Cars That Stand the Test of Time

Source: Tramino / iStock Unreleased via Getty Images

18. BMW 3-Series
> Year introduced: 1977

The BMW 3-Series has been cruising American roads for more than four decades, making it one of the longest-running models still sold in the U.S. market. Originally produced in 1975, BMW first began selling 3-Series vehicles in America in 1977. Across its seven generations, the 3-Series has been known for its adaptability. BMW has offered it in sedan, touring, coupe, Gran Turismo, M3, and more variations.
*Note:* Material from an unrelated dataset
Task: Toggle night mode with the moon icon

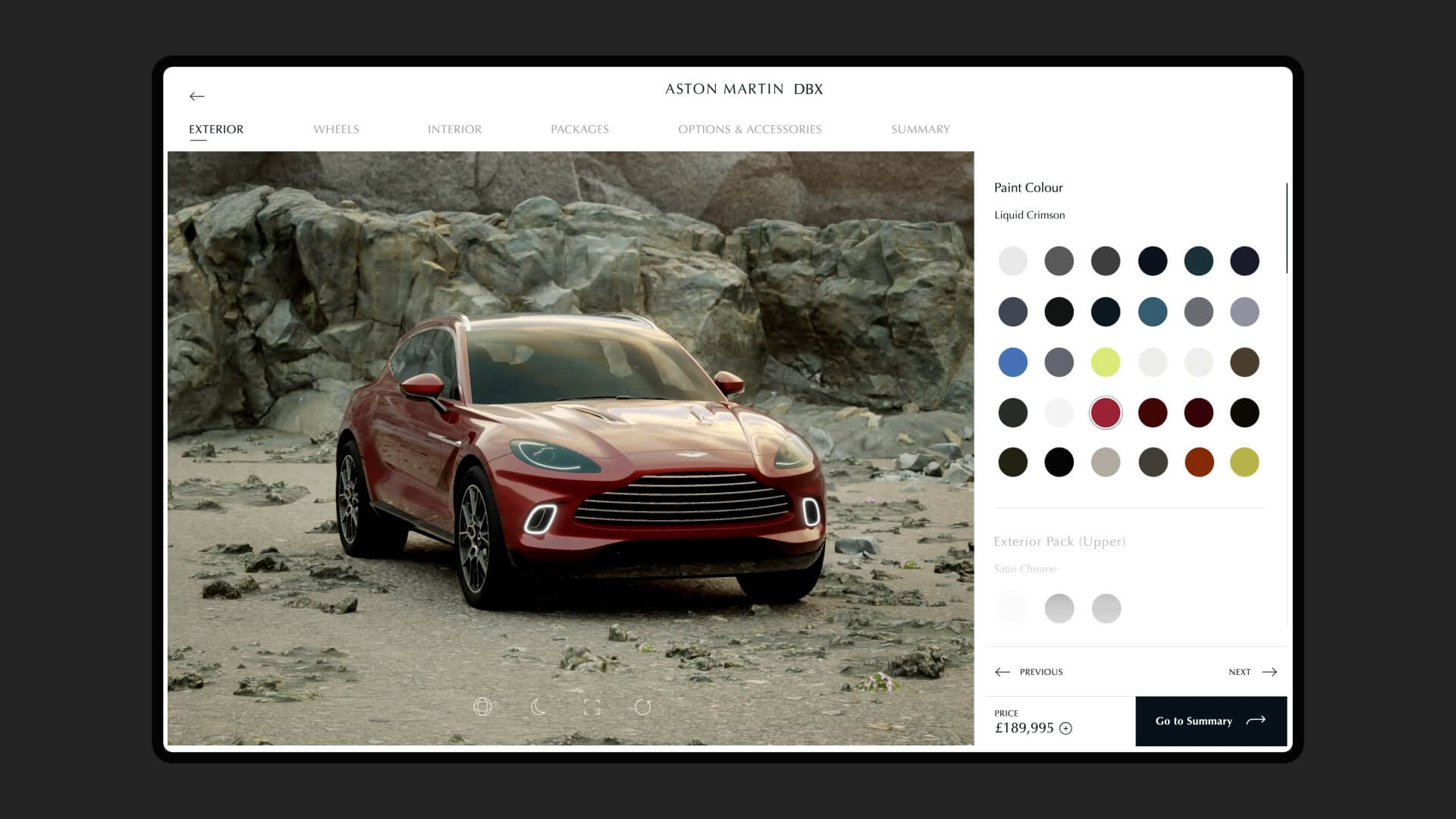Action: click(538, 707)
Source: Bryan Mitchell / Getty Images

17. Honda Accord
> Year introduced: 1976

The Honda Accord hit the U.S. car market in 1976. It was designed to be fuel efficient amid the 1970s’ oil crisis. The first iteration of the Accord was a hatchback and Honda did not offer the now-familiar sedan style model until three years later. The Accord was America’s top selling car in four different years — 1989, 1990, 1991, and 2001 — selling around 400,000 units each of those years. The Accord’s sales have dipped from that peak in recent years, dropping below 200,000 sales in 2020 as consumer preferences shifted towards SUVs and crossovers, in addition to the reduced demand due to COVID-19.

Source: Tramino / iStock Unreleased via Getty Images

16. Jeep Cherokee
> Year introduced: 1974

The history of the Jeep brand dates back to World War II, when the U.S. Army used the Jeep’s forerunners as a new light reconnaissance vehicle. After the war, the Jeep was altered and introduced to civilians and became a popular auto brand. Jeep unveiled its longest-running model, the Cherokee, in 1974. The Cherokee was billed as the “youthful and sporty” successor to previous Jeep models like the CJ-5. The Cherokee has since undergone four refreshes, with its fifth generation debuting in 2014.

15. Volkswagen Golf
> Year introduced: 1974

Though Volkswagen’s Golf hatchback has been sold in the U.S. since 1974, the name Golf dates to 1985. Before that, it was known as the Rabbit. The German automaker’s vehicle had initially been introduced to the U.S. market to replace the Beetle. The Golf sold nearly 7 million models in its first generation from 1974 to 1983, and the brand is still going strong today, introducing its eighth generation in 2019.

Source: vw.com

14. Volkswagen Passat
> Year introduced: 1973

Along with the small, sporty Golf, Volkswagen also rolled out a larger, family-focused model — the Passat. Named after the German word for trade wind, the original version of the Passat was called the Dasher in North America and was largely similar to the Audi 80. A later generation was known as the Quantum from 1982 to 1990, before the name was changed to Passat, the name used today.

Though the Passat has been available in the U.S. for more than four decades, it may not make it to a fifth. Volkswagen CEO Ralf Brandstätter said in 2020 the Passat would be discontinued in favor of SUVs at some point in the next decade.